Lay out the records from the line with "Click the Profile Stok Terminal chart icon" through the end of the records as a two-column CSV with the columns text and answer. Put each one's text and its answer in a single quoted field per column, with line breaks turned into spaces, and leave the pictures out.

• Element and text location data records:
* START *

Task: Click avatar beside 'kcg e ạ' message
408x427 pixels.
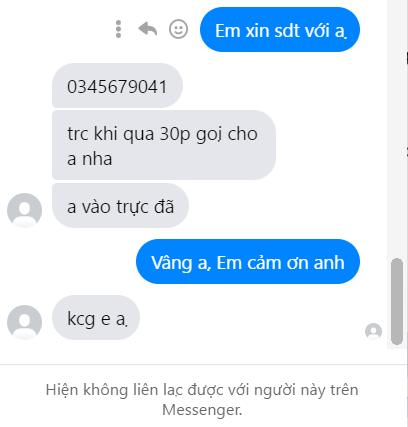Action: pos(24,322)
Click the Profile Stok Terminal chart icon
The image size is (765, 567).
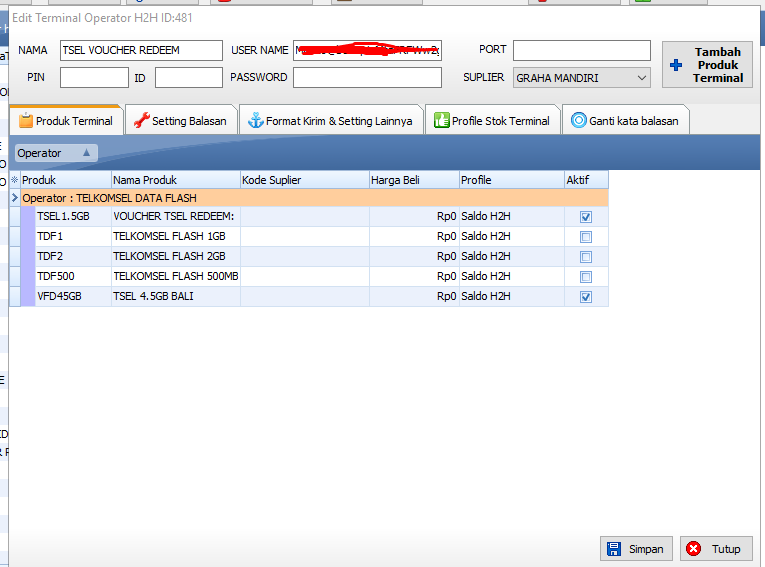click(x=441, y=121)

* END *

• Result for this exercise:
text,answer
"Click the Profile Stok Terminal chart icon The image size is (765, 567).","click(x=441, y=121)"